- Exercise text -

============================================================

IT industry association techUK has produced five recommendations for integrated care systems (ICSs) in their use of digital technology and data.

They come within a new report titled Right from the Start, written with the organisation’s health and social care council and focused on how ICSs – established over the past two years to bring together health and care services – can make progress in tackling the healthcare backlog, addressing health inequalities and improving patient outcomes.

This follows the publication last year of a 10-point plan for the use of healthtech, following which a number of relevant policy and legislative documents have been published by the government.

The thrust of the report is that the shift to ICSs has created an opportunity to reset the planning and delivery of health and social care, and that digital tools and data will be crucial elements in making this work.

Its first recommendation is that ICSs engage with industry, non-governmental organisations and patient groups to develop a mechanism to highlight locally available digital tools. This would need to provide clear breakdowns and categorisations of the tools to help people distinguish between digital therapeutics, wellness tools and other products and services.

============================================================

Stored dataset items

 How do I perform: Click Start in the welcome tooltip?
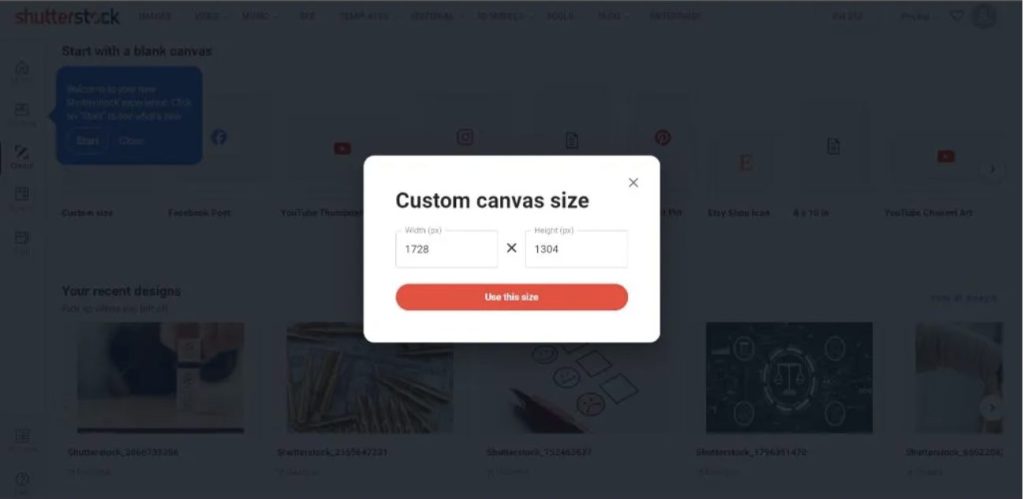88,140
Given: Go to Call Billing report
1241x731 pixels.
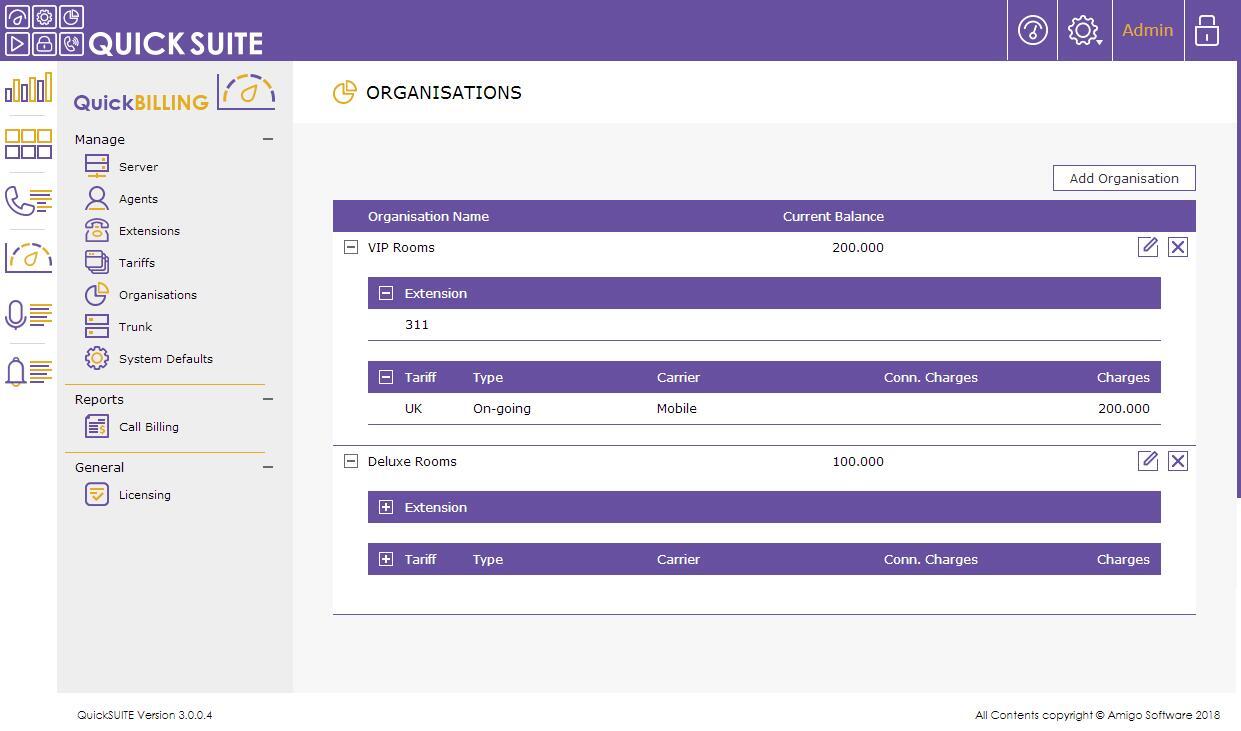Looking at the screenshot, I should 148,427.
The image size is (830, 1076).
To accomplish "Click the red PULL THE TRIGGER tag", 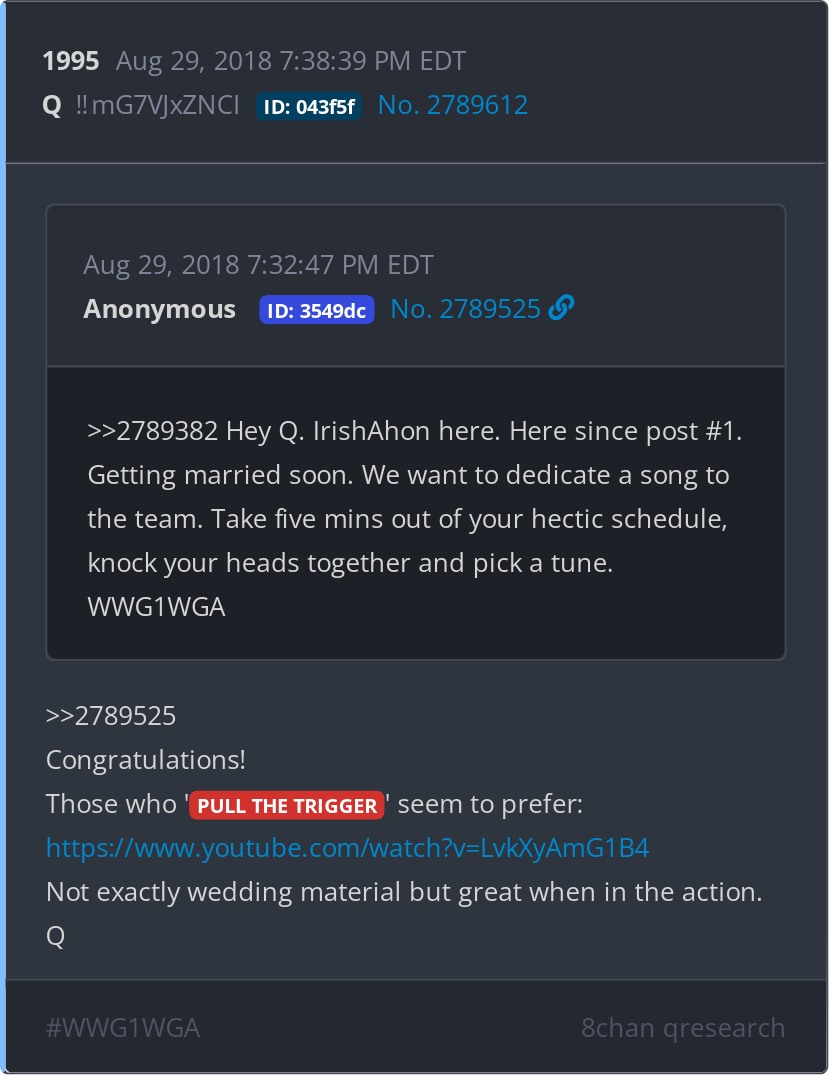I will point(287,805).
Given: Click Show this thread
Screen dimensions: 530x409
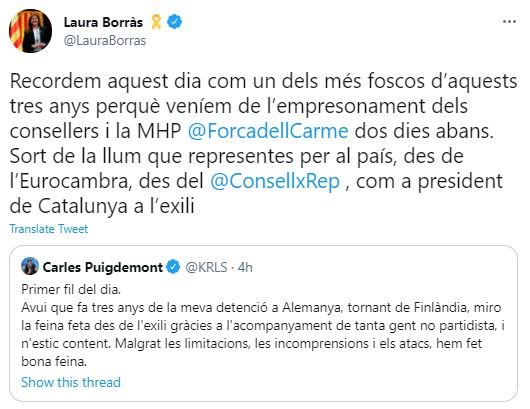Looking at the screenshot, I should pos(71,382).
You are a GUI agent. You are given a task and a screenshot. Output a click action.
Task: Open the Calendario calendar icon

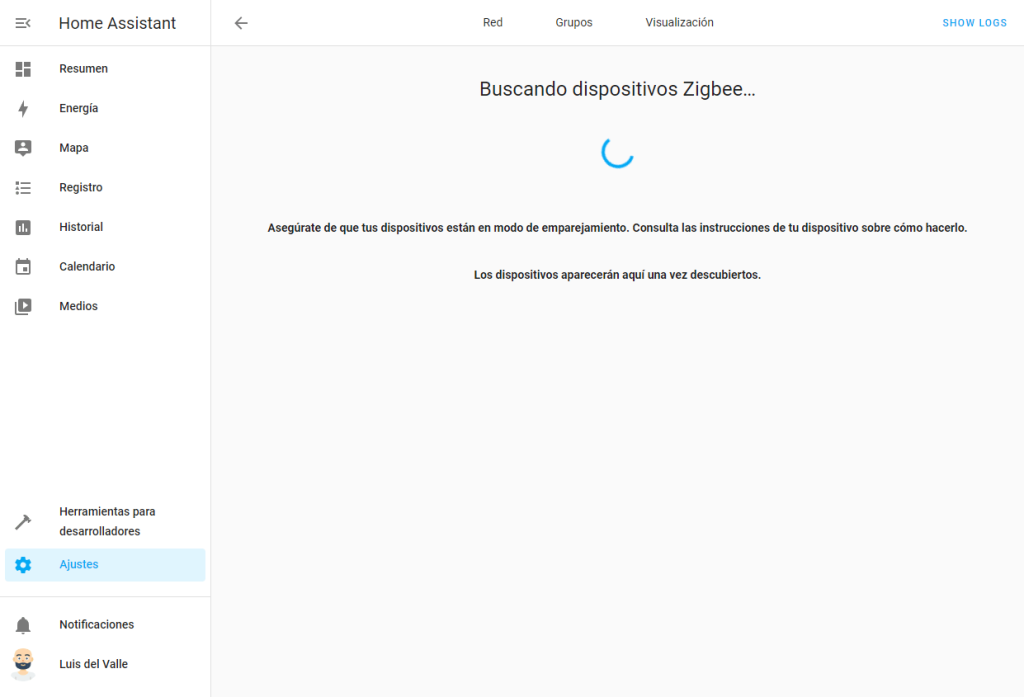pos(23,267)
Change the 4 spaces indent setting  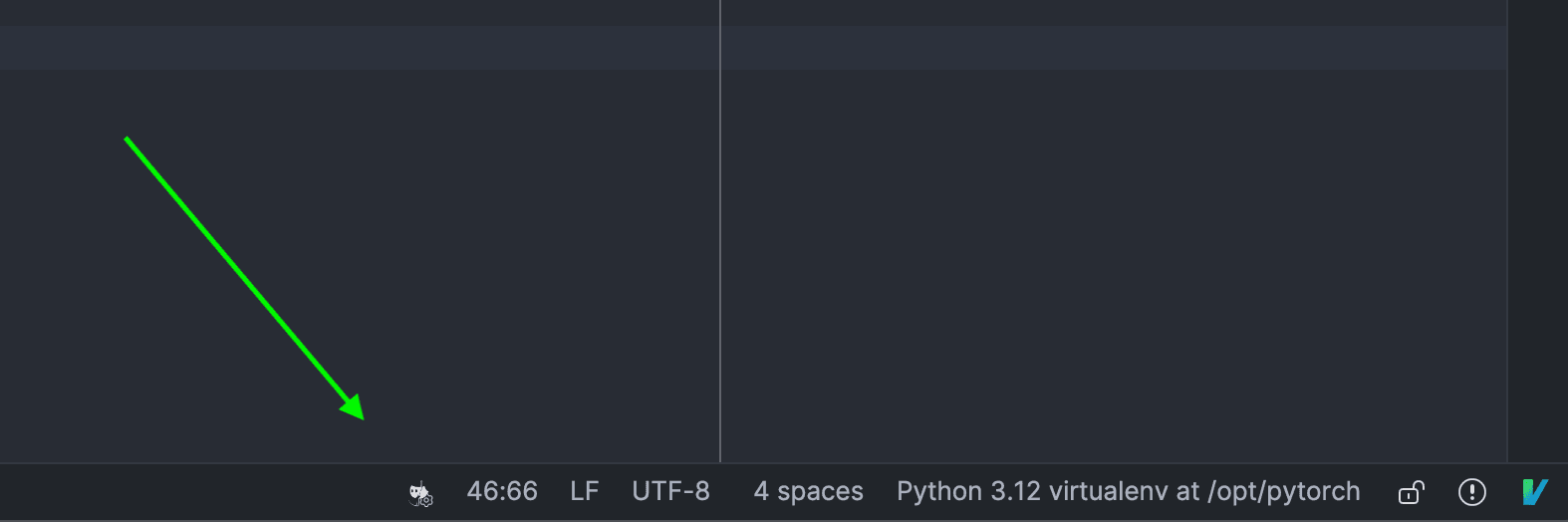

============================================================

- Task prompt -
Reproduce the part of the techUK passage that begins at the words "IT industry association" and ends after the words "by the government.".

- Answer for the task -
IT industry association techUK has produced five recommendations for integrated care systems (ICSs) in their use of digital technology and data.

They come within a new report titled Right from the Start, written with the organisation’s health and social care council and focused on how ICSs – established over the past two years to bring together health and care services – can make progress in tackling the healthcare backlog, addressing health inequalities and improving patient outcomes.

This follows the publication last year of a 10-point plan for the use of healthtech, following which a number of relevant policy and legislative documents have been published by the government.